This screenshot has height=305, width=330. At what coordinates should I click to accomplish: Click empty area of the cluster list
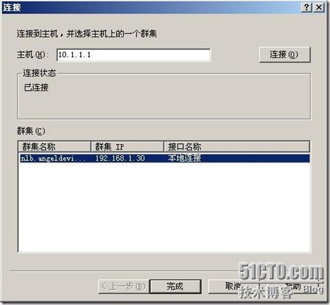click(x=164, y=207)
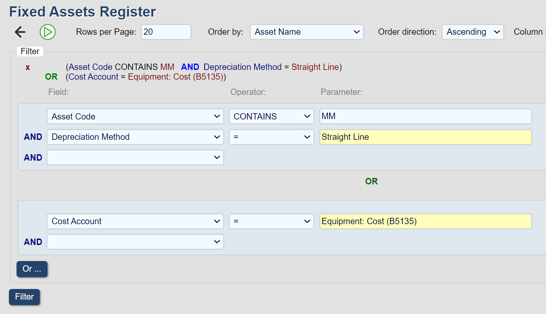Change Order direction to Descending
The width and height of the screenshot is (546, 314).
point(472,31)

- [SET PROBLEM]: How many lines of the material above contain the string "screenshot"? Reply with the number alone.

- [TASK RESULT]: 2